Entries on where items appear:
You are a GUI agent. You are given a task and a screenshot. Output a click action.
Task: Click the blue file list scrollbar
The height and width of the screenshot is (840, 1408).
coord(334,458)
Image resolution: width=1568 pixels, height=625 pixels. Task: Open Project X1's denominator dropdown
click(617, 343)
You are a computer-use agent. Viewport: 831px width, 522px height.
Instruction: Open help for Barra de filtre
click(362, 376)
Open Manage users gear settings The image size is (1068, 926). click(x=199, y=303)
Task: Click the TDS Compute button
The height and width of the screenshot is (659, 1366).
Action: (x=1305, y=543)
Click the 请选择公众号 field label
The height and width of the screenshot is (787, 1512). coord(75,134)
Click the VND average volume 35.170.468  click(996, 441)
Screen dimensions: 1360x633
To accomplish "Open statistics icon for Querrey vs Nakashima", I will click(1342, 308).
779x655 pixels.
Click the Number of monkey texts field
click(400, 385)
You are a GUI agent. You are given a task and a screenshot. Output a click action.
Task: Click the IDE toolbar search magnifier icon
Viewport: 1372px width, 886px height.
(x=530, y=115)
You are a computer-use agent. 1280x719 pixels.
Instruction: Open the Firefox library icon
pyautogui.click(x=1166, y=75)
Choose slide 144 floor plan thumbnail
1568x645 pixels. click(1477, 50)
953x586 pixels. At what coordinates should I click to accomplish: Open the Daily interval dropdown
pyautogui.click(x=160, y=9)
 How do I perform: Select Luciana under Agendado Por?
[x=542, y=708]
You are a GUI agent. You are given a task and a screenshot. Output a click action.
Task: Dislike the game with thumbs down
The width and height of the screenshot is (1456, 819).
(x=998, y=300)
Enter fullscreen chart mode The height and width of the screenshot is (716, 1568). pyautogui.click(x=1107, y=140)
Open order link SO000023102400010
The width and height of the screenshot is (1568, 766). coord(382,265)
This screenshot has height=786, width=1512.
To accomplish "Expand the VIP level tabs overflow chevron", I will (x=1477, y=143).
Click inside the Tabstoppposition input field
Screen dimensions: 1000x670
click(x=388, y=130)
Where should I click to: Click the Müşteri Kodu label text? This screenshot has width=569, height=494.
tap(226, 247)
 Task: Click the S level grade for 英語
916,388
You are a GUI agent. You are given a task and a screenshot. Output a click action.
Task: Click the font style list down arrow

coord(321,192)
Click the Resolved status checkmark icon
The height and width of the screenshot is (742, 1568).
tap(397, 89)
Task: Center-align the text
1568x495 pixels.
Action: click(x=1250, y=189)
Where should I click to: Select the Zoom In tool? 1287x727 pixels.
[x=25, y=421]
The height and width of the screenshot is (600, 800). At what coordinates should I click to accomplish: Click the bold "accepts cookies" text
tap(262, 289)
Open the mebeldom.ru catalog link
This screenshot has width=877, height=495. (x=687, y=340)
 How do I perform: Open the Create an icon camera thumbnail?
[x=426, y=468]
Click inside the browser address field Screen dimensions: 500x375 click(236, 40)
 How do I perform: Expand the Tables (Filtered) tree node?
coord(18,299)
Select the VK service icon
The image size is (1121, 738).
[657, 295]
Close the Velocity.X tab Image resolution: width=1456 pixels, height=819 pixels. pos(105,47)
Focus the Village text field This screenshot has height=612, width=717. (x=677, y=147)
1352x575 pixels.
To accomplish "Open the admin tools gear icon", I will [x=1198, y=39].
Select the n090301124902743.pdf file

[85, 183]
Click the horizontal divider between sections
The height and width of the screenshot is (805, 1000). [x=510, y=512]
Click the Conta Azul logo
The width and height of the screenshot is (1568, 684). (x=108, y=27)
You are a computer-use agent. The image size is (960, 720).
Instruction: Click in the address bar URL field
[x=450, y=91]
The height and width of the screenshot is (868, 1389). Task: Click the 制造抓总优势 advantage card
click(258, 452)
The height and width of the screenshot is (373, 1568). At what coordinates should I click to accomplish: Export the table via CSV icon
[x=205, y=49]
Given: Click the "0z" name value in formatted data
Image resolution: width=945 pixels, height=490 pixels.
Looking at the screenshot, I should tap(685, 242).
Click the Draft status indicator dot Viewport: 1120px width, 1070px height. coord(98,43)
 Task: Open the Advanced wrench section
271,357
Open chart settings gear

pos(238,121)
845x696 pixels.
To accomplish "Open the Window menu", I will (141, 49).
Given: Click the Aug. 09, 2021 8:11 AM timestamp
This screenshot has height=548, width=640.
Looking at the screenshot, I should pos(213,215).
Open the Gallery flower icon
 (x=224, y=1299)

Task goal: Identify every line in the listing above that contains the string "label", and copy each one. Matching is case-sensitive.

Answer for the task:
Click the 请选择公众号 field label
Where should I click to: Click the Müşteri Kodu label text? This screenshot has width=569, height=494.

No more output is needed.